Winston Churchill – Did you know that he failed 6th grade and then lost every election of public office, until he won and became the Prime Minister of the United Kingdom during the Second World War? In his own words: “Never give in, never give in, never; never; never; never – in nothing, great or small, large or petty – never give in except to convictions of honor and good sense”

Donald Trump - Did you know that he was $1 billion in debt at one point in the early 1990’s, and that The Guinness Book of Records lists him as having the biggest financial turnaround in history? In his own words: “I refused to give in to the negative circumstances and I never lost faith in myself. Defeat is not in my vocabulary.”

Michael Jordan - Did you know that this former professional basketball player, known around the world as they undisputed greatest basketball player of all time was cut from his high school basketball team? In his own words: “I’ve failed over and over again in life. That is why I succeeded.”

J.K. Rowling – Did you know that this author of the Harry Potter phenomenon (which has sold more than 400 million copies), was rejected by twelve publishers? In her own words: “So why do I talk about the benefits of failure? Simply because failure meant a stripping away of the inessential.
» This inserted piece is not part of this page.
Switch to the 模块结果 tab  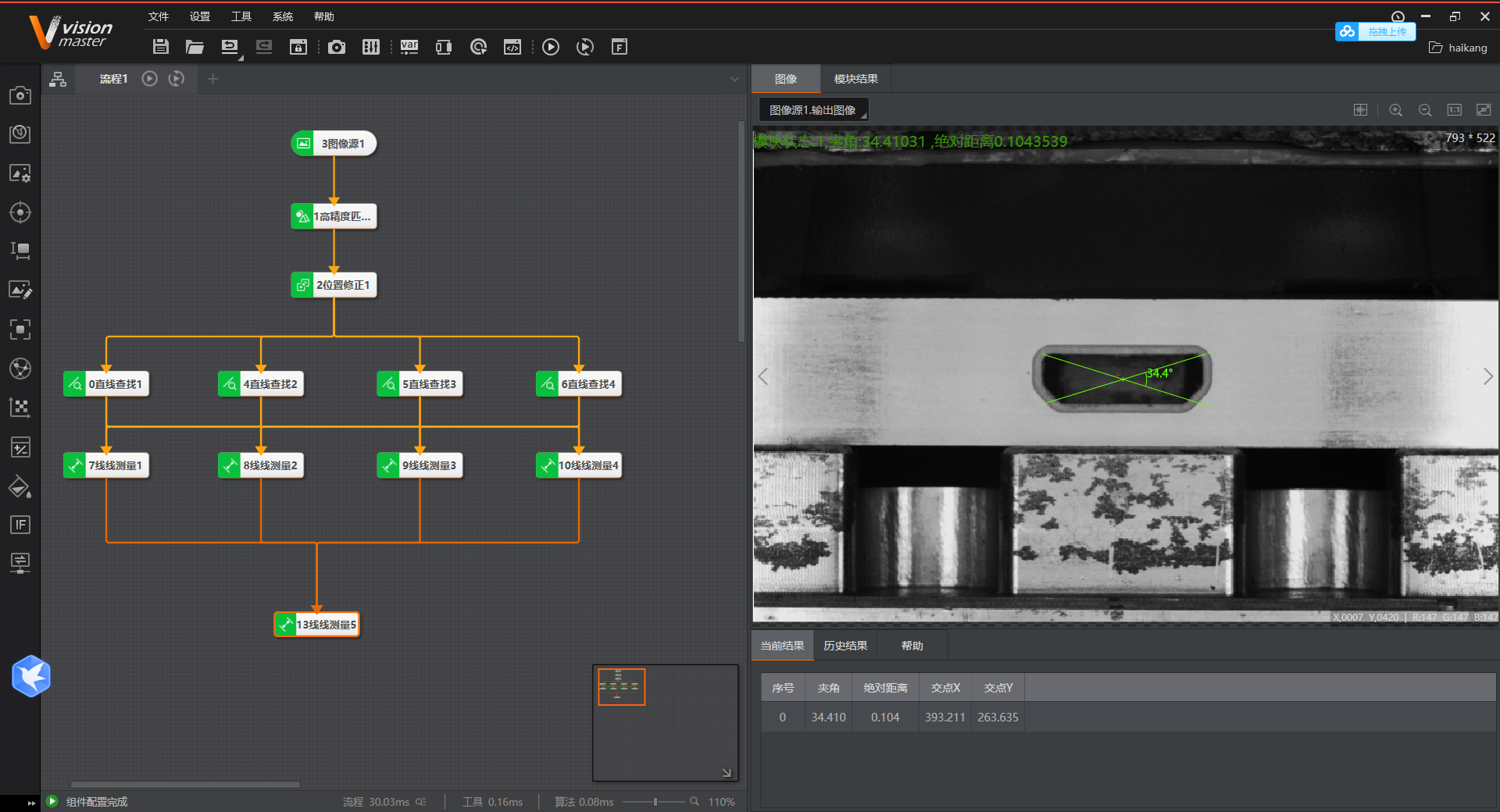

You might never fail on the scale I did, but some failure in life is inevitable.”

Walt Disney - Did you know that this founder of Walt Disney Productions (with current annual revenues of approximately $35 billion) was once fired by a newspaper editor because, “he lacked imagination and had no good ideas”? In his own words: “All the adversity I’ve had in my life, all my troubles and obstacles, have strengthened me… You may not realize it when it happens, but a kick in the teeth may be the best thing in the world for you.”